“I know Oxbridge takes very few U.S. applicants, but do you think my chances would be boosted by my scores?”
For Oxbridge, scores are a hurdle: once you are over the hurdle they are not as important as the interview & their own tests (TSA, for example). Between 2 candidates who are closely matched after interview, the higher TSA score could tip it, but a 2400 won’t tip it over a 2200.
“would universities accept the credits/would employers look well upon it?”
Do you mean would a US post-grad program accept an Oxbridge undergraduate degree? absolutely (if you were applying to med school there would be some specific hurdles though). Do you mean if you transfer part-way through to a US university would they accept the credits?
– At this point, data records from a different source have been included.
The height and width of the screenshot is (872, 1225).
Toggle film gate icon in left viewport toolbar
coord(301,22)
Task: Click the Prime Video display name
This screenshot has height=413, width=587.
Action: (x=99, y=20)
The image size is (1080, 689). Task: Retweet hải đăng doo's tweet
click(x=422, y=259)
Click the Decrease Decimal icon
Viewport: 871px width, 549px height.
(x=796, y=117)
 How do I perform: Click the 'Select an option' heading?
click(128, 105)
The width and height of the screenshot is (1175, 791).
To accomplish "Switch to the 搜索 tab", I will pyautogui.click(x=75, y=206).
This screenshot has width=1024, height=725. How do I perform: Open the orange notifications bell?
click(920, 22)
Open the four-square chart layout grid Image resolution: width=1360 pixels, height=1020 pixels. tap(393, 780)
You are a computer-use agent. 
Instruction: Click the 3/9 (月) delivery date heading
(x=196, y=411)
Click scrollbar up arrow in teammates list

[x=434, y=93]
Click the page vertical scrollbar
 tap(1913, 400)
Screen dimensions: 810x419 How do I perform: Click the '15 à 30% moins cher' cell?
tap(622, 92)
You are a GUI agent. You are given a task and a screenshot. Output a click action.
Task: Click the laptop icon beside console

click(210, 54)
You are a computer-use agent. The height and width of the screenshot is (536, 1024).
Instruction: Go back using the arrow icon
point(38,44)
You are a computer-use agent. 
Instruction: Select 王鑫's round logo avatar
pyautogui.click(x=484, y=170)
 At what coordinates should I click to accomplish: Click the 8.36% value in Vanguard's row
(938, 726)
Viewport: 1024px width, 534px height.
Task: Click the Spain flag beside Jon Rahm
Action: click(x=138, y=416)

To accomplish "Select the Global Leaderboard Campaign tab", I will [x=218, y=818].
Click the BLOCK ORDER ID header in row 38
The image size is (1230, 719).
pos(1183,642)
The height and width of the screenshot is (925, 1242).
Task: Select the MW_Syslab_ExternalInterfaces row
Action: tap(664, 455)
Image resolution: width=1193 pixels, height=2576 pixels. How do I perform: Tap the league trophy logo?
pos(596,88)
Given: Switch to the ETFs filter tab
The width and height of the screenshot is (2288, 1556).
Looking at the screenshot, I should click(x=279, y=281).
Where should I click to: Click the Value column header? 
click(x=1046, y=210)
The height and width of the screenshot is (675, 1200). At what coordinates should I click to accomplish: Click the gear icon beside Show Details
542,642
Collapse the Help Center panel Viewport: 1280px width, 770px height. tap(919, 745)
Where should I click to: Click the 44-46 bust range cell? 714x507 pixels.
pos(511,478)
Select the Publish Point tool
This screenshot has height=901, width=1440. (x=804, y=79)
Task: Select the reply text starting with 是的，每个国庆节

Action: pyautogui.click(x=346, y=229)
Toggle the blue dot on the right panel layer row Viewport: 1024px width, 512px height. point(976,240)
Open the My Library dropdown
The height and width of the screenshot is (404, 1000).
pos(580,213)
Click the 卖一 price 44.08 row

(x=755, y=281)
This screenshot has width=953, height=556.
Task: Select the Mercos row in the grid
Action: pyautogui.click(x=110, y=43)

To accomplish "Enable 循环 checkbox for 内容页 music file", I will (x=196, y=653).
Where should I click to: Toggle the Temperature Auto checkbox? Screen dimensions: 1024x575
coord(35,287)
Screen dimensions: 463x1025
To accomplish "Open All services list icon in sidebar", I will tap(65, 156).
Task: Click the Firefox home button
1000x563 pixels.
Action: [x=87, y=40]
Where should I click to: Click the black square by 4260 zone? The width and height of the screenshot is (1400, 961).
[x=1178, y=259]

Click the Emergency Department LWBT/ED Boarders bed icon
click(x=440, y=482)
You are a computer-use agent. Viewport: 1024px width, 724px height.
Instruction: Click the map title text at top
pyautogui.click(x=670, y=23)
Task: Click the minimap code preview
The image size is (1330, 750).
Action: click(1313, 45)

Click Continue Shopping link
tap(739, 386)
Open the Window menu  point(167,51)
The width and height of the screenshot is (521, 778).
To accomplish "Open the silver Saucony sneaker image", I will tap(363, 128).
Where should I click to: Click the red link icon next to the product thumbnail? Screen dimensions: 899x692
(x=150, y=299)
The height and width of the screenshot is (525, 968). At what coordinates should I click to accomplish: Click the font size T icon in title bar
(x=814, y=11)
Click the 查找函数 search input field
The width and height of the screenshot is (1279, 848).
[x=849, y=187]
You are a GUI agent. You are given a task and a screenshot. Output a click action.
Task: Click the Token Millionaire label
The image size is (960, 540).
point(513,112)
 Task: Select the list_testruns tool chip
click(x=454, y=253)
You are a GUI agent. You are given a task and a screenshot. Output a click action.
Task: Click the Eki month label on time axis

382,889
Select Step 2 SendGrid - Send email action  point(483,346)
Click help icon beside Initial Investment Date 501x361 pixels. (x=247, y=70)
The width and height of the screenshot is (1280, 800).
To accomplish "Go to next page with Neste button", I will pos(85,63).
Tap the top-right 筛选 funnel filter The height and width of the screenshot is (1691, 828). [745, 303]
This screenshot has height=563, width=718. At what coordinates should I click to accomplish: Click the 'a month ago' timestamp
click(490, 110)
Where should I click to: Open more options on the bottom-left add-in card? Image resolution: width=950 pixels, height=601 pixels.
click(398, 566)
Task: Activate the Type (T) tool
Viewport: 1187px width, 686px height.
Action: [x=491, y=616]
I don’t know, but would imagine that it would be hard to figure out how to line them up, as they are structured so very differently. Employers view will depend a lot on the field, and what sort of graduates they are looking for.
For Ivy league schools, as dblazer points out you are very strong in the academics, but don’t have much in the way of leadership, and it isn’t clear what you have done with your summers. A one-off summer at Governors school tracks more JHU, not HYP. The dean of admissions at Princeton said ‘We don’t care what you do during the summer- just that you do something. And we want to know not just what it has meant to you, but how you are acting on that’. She went on to say that they read many essays about community service trips to a poor country, so standing out is hard.